A Glass Of Lemonade-berry-ade
By Pat Pawlowski, March 2022, originally published in Let’s Talk Plants! March 2011, No.198.
"When life hands you a lemon, make lemonade."
That saying can apply, for instance, to a lemon of a view. To explain: Instead of looking at the neighbor’s yard displaying an old commode artistically filled with faded plastic buttercups, or the big, bloated SUV parked incessantly near your curb – plant a row of lemonadeberry bushes to hide that stuff from view.
Of course, lemonade berry (formal name: Rhus integrifolia) won’t reach the proper screening height overnight, but it does have a moderately fast growth rate. It’s a California native and one of the best landscaping shrubs around; extremely easy-care, drought-tolerant and good-looking at all times. It’s also good for erosion control, and according to the Theodore Payne Foundation for Wildflowers and Native Plants, is fire-resistant.
If you let it, it can grow to 15 feet in height, but if you wish you can prune it to taste. Speaking of taste: the berries that follow the little white/pink flowers are utilized by many birds and mammals.
In fact, this mammal tried to make lemonade from the ripe sticky reddish berries. If you have a strong imagination and are on the way to dying of thirst, the resultant beverage will taste like lemonade. (This is not to say that it isn’t good; it may taste weak to us over-salted, over- sugared, over-artificially-flavored Americans. You know who you are.) No kidding, the flavor does resemble lemonade.
Here’s the recipe courtesy of A Taste of Nature by Kahanah Farnsworth:
Almost Lemonade (Makes 2 quarts)
1/2 cup lemonade berries, cleaned About 1 cup sugar 2 quarts water
Soak the berries in water for 1/2 hour. Remove them and sweeten the remaining liquid to taste. Don’t let the clear color fool you – this drink definitely has a lemon-like flavor. Cheers!
The recipe doesn’t mention the fact that the berries contain Vitamin C, so it is really a healthful drink if you cut down on the sugar. Native Americans knew this. If you are out on a hike, in fact, you can throw some berries into your water bottle to jazz it up a little. And the shrub itself will jazz up your entire garden.

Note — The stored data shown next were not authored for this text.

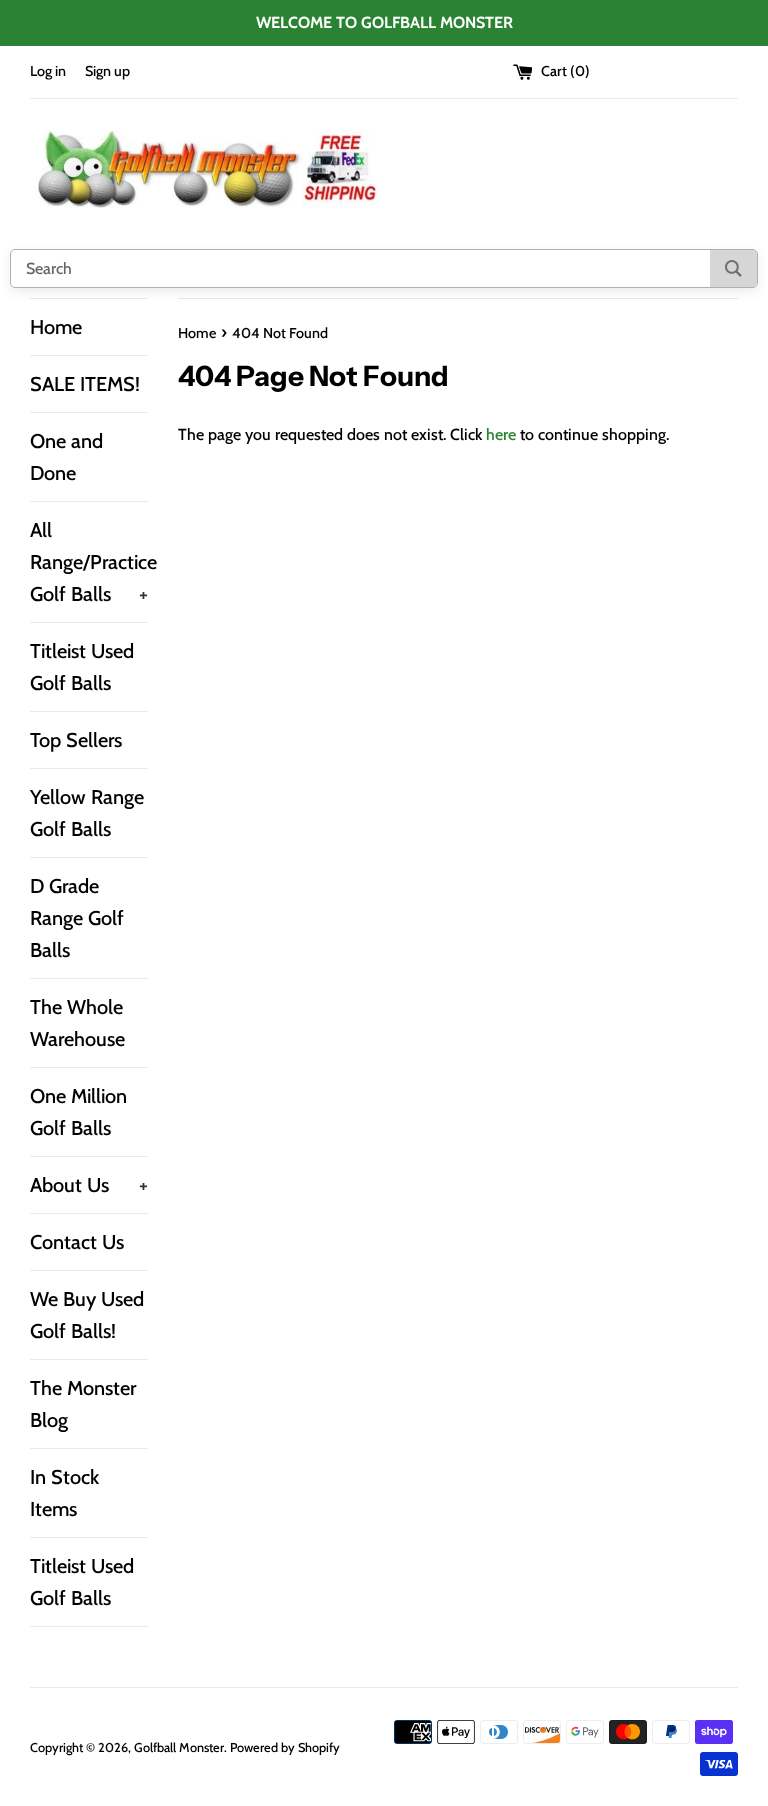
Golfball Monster (179, 1747)
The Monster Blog (83, 1404)
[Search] (733, 268)
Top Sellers (76, 740)
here (501, 434)
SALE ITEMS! (85, 384)
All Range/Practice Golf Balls (89, 562)
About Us (89, 1185)
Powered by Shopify (285, 1747)
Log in (48, 71)
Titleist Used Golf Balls (82, 667)
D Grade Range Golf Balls (77, 918)
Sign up (107, 71)
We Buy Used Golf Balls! (87, 1315)
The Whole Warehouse (77, 1023)
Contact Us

The berries are eaten by birds, including the California Thrasher, which also uses the leaf material for nesting. The Thrasher is a very distinctive-looking brownish bird with a huge downward-curving bill. It uses that bodacious bill to “thrash around” in leaf litter, looking for scrumptious insects. It can belt out the most beautiful sounds – when first I heard it I thought Luciano Pavarotti had landed in the bush outside my kitchen window. It was glorious.
Many types of beneficial insects visit the flowers of the lemonadeberry. Recently I observed honeybees rocking and rolling on the flowers, the bees’ little hind legs encased in what looked like tiny yellow pantaloons, which were really pollen sacs. We stood eyes to eyes; who said bugs aren’t cute? (Of course, if you are allergic to bee stings, you may not want to get that close; but remember that lemonade berry’s flowering season does not last too long anyway.)
So, remember this recipe for a happy day: A glass of lemonade-berry-ade, a comfy outdoor chair and a lemonadeberry bush with its complement of fascinating wildlife visitors.